Dataset excerpts:
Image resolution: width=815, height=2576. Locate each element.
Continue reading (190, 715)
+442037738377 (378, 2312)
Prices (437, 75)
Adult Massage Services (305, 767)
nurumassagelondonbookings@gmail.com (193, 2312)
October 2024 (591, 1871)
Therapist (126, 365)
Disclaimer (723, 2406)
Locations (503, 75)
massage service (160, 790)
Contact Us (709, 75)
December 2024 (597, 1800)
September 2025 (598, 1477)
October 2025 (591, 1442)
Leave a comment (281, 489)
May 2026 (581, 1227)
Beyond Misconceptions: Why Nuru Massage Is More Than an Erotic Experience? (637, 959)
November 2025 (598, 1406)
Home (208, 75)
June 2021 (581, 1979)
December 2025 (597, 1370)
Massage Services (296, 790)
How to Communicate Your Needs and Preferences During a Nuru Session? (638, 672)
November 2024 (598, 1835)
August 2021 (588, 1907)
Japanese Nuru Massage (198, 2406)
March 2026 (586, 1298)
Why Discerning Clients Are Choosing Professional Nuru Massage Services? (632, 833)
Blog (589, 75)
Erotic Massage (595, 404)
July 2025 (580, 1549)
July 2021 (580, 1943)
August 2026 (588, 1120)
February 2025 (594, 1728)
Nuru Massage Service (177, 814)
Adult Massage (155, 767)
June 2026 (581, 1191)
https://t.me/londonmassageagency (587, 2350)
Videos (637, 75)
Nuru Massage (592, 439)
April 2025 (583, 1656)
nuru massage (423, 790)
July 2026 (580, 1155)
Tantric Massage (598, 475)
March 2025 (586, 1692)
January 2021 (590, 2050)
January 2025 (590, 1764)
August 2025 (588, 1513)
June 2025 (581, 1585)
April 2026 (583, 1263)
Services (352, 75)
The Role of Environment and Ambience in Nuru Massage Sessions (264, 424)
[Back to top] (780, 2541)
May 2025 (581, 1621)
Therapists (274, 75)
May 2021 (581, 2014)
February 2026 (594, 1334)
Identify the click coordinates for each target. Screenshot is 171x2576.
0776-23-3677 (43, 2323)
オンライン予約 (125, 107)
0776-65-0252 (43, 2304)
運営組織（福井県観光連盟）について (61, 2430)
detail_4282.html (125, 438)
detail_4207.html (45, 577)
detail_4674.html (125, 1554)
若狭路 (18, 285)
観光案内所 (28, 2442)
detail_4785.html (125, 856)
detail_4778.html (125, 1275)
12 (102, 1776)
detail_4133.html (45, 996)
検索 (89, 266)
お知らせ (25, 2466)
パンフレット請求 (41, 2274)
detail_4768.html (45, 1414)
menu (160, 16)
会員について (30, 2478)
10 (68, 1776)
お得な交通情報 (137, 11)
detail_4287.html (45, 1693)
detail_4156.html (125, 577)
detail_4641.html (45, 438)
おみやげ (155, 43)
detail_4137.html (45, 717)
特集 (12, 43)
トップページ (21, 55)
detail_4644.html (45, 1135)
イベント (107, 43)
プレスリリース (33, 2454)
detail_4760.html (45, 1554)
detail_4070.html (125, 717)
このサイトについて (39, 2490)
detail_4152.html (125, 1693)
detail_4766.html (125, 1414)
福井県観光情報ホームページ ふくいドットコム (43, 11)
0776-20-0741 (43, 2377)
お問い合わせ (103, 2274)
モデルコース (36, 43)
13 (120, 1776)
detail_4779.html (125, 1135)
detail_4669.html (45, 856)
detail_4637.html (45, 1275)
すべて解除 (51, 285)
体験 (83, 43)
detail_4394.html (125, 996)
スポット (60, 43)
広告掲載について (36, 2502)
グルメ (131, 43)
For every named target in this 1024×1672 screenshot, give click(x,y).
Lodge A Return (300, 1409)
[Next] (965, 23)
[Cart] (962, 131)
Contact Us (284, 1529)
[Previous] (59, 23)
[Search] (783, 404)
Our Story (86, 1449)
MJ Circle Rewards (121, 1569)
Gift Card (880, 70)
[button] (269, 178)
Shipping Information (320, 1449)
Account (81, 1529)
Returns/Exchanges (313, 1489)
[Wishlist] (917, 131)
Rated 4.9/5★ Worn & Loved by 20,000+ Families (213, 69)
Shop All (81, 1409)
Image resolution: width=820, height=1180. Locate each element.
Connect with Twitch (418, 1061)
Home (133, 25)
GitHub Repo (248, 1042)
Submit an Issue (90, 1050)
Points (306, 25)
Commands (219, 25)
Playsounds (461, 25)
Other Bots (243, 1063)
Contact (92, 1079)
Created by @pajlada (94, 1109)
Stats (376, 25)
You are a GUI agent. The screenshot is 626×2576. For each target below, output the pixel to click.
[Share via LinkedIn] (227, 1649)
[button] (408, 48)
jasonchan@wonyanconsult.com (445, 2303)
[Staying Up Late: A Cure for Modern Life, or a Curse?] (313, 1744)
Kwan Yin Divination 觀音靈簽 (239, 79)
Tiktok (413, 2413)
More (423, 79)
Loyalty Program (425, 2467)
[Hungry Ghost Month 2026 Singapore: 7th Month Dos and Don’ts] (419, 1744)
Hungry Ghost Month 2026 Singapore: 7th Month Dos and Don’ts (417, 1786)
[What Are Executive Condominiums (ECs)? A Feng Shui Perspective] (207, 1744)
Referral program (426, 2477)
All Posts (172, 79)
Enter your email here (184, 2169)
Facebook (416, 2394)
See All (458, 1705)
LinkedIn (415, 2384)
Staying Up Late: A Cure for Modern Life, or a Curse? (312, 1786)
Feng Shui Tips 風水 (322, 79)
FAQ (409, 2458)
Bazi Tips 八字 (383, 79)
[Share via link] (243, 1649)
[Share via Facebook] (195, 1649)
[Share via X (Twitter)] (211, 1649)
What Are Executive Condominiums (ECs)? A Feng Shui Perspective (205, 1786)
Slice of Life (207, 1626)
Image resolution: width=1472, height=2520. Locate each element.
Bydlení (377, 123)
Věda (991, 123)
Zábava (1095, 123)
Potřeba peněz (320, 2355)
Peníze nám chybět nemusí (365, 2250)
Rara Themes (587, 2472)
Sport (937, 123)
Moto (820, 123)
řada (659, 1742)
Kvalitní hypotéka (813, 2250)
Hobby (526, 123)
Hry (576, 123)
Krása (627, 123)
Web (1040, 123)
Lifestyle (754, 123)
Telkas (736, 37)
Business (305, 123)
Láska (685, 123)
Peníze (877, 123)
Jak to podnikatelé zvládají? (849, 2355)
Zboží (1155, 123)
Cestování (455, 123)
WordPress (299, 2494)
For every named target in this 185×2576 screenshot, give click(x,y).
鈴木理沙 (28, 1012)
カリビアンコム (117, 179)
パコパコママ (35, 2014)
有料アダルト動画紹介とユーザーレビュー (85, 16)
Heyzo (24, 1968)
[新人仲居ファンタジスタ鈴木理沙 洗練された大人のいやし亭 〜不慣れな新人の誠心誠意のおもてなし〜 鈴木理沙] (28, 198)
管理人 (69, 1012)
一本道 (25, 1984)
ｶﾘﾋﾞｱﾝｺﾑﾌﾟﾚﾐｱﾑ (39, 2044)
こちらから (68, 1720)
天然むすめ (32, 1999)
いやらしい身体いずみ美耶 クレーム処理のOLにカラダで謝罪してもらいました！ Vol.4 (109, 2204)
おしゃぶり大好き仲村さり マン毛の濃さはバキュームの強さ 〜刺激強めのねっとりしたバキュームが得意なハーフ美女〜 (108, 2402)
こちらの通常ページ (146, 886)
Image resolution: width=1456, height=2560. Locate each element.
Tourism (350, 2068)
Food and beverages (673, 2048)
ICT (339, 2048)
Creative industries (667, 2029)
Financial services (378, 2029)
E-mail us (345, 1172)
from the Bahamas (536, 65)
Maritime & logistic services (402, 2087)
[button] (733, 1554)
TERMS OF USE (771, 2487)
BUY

TASK REQUIREMENTS: Transcribe all of the data above, keeping each line exactly as it stands.

RESULT:
Image resolution: width=815, height=2576. Locate each element.
Continue reading (190, 715)
+442037738377 (378, 2312)
Prices (437, 75)
Adult Massage Services (305, 767)
nurumassagelondonbookings@gmail.com (193, 2312)
October 2024 (591, 1871)
Therapist (126, 365)
Disclaimer (723, 2406)
Locations (503, 75)
massage service (160, 790)
Contact Us (709, 75)
December 2024 (597, 1800)
September 2025 (598, 1477)
October 2025 (591, 1442)
Leave a comment (281, 489)
May 2026 (581, 1227)
Beyond Misconceptions: Why Nuru Massage Is More Than an Erotic Experience? (637, 959)
November 2025 (598, 1406)
Home (208, 75)
June 2021 (581, 1979)
December 2025 (597, 1370)
Massage Services (296, 790)
How to Communicate Your Needs and Preferences During a Nuru Session? (638, 672)
November 2024 (598, 1835)
August 2021 (588, 1907)
Japanese Nuru Massage (198, 2406)
March 2026 (586, 1298)
Why Discerning Clients Are Choosing Professional Nuru Massage Services? (632, 833)
Blog (589, 75)
Erotic Massage (595, 404)
July 2025 (580, 1549)
July 2021 (580, 1943)
August 2026 (588, 1120)
February 2025 (594, 1728)
Nuru Massage Service (177, 814)
Adult Massage (155, 767)
June 2026 (581, 1191)
https://t.me/londonmassageagency (587, 2350)
Videos (637, 75)
Nuru Massage (592, 439)
April 2025 (583, 1656)
nuru massage (423, 790)
July 2026 (580, 1155)
Tantric Massage (598, 475)
March 2025 (586, 1692)
January 2021 (590, 2050)
January 2025 (590, 1764)
August 2025 (588, 1513)
June 2025 (581, 1585)
April 2026 (583, 1263)
Services (352, 75)
The Role of Environment and Ambience in Nuru Massage Sessions (264, 424)
[Back to top] (780, 2541)
May 2025 (581, 1621)
Therapists (274, 75)
May 2021 (581, 2014)
February 2026 (594, 1334)
Identify the click coordinates for each target. Screenshot is 171x2576.
0776-23-3677 (43, 2323)
オンライン予約 (125, 107)
0776-65-0252 (43, 2304)
運営組織（福井県観光連盟）について (61, 2430)
detail_4282.html (125, 438)
detail_4207.html (45, 577)
detail_4674.html (125, 1554)
若狭路 (18, 285)
観光案内所 (28, 2442)
detail_4785.html (125, 856)
detail_4778.html (125, 1275)
12 (102, 1776)
detail_4133.html (45, 996)
検索 (89, 266)
お知らせ (25, 2466)
パンフレット請求 (41, 2274)
detail_4768.html (45, 1414)
menu (160, 16)
会員について (30, 2478)
10 (68, 1776)
お得な交通情報 (137, 11)
detail_4287.html (45, 1693)
detail_4156.html (125, 577)
detail_4641.html (45, 438)
おみやげ (155, 43)
detail_4137.html (45, 717)
特集 (12, 43)
トップページ (21, 55)
detail_4644.html (45, 1135)
イベント (107, 43)
プレスリリース (33, 2454)
detail_4760.html (45, 1554)
detail_4070.html (125, 717)
このサイトについて (39, 2490)
detail_4152.html (125, 1693)
detail_4766.html (125, 1414)
福井県観光情報ホームページ ふくいドットコム (43, 11)
0776-20-0741 (43, 2377)
お問い合わせ (103, 2274)
モデルコース (36, 43)
13 (120, 1776)
detail_4779.html (125, 1135)
detail_4669.html (45, 856)
detail_4637.html (45, 1275)
すべて解除 (51, 285)
体験 (83, 43)
detail_4394.html (125, 996)
スポット (60, 43)
広告掲載について (36, 2502)
グルメ (131, 43)
For every named target in this 1024×1672 screenshot, give click(x,y).
Lodge A Return (300, 1409)
[Next] (965, 23)
[Cart] (962, 131)
Contact Us (284, 1529)
[Previous] (59, 23)
[Search] (783, 404)
Our Story (86, 1449)
MJ Circle Rewards (121, 1569)
Gift Card (880, 70)
[button] (269, 178)
Shipping Information (320, 1449)
Account (81, 1529)
Returns/Exchanges (313, 1489)
[Wishlist] (917, 131)
Rated 4.9/5★ Worn & Loved by 20,000+ Families (213, 69)
Shop All (81, 1409)
Image resolution: width=820, height=1180. Locate each element.
Connect with Twitch (418, 1061)
Home (133, 25)
GitHub Repo (248, 1042)
Submit an Issue (90, 1050)
Points (306, 25)
Commands (219, 25)
Playsounds (461, 25)
Other Bots (243, 1063)
Contact (92, 1079)
Created by @pajlada (94, 1109)
Stats (376, 25)
You are a GUI agent. The screenshot is 626×2576. For each target below, output the pixel to click.
[Share via LinkedIn] (227, 1649)
[button] (408, 48)
jasonchan@wonyanconsult.com (445, 2303)
[Staying Up Late: A Cure for Modern Life, or a Curse?] (313, 1744)
Kwan Yin Divination 觀音靈簽 (239, 79)
Tiktok (413, 2413)
More (423, 79)
Loyalty Program (425, 2467)
[Hungry Ghost Month 2026 Singapore: 7th Month Dos and Don’ts] (419, 1744)
Hungry Ghost Month 2026 Singapore: 7th Month Dos and Don’ts (417, 1786)
[What Are Executive Condominiums (ECs)? A Feng Shui Perspective] (207, 1744)
Referral program (426, 2477)
All Posts (172, 79)
Enter your email here (184, 2169)
Facebook (416, 2394)
See All (458, 1705)
LinkedIn (415, 2384)
Staying Up Late: A Cure for Modern Life, or a Curse? (312, 1786)
Feng Shui Tips 風水 (322, 79)
FAQ (409, 2458)
Bazi Tips 八字 (383, 79)
[Share via link] (243, 1649)
[Share via Facebook] (195, 1649)
[Share via X (Twitter)] (211, 1649)
What Are Executive Condominiums (ECs)? A Feng Shui Perspective (205, 1786)
Slice of Life (207, 1626)
Image resolution: width=1472, height=2520. Locate each element.
Bydlení (377, 123)
Věda (991, 123)
Zábava (1095, 123)
Potřeba peněz (320, 2355)
Peníze nám chybět nemusí (365, 2250)
Rara Themes (587, 2472)
Sport (937, 123)
Moto (820, 123)
řada (659, 1742)
Kvalitní hypotéka (813, 2250)
Hobby (526, 123)
Hry (576, 123)
Krása (627, 123)
Web (1040, 123)
Lifestyle (754, 123)
Telkas (736, 37)
Business (305, 123)
Láska (685, 123)
Peníze (877, 123)
Jak to podnikatelé zvládají? (849, 2355)
Zboží (1155, 123)
Cestování (455, 123)
WordPress (299, 2494)
For every named target in this 185×2576 screenshot, give click(x,y).
鈴木理沙 (28, 1012)
カリビアンコム (117, 179)
パコパコママ (35, 2014)
有料アダルト動画紹介とユーザーレビュー (85, 16)
Heyzo (24, 1968)
[新人仲居ファンタジスタ鈴木理沙 洗練された大人のいやし亭 〜不慣れな新人の誠心誠意のおもてなし〜 鈴木理沙] (28, 198)
管理人 (69, 1012)
一本道 (25, 1984)
ｶﾘﾋﾞｱﾝｺﾑﾌﾟﾚﾐｱﾑ (39, 2044)
こちらから (68, 1720)
天然むすめ (32, 1999)
いやらしい身体いずみ美耶 クレーム処理のOLにカラダで謝罪してもらいました！ Vol.4 (109, 2204)
おしゃぶり大好き仲村さり マン毛の濃さはバキュームの強さ 〜刺激強めのねっとりしたバキュームが得意なハーフ美女〜 (108, 2402)
こちらの通常ページ (146, 886)
Image resolution: width=1456, height=2560. Locate each element.
Tourism (350, 2068)
Food and beverages (673, 2048)
ICT (339, 2048)
Creative industries (667, 2029)
Financial services (378, 2029)
E-mail us (345, 1172)
from the Bahamas (536, 65)
Maritime & logistic services (402, 2087)
[button] (733, 1554)
TERMS OF USE (771, 2487)
BUY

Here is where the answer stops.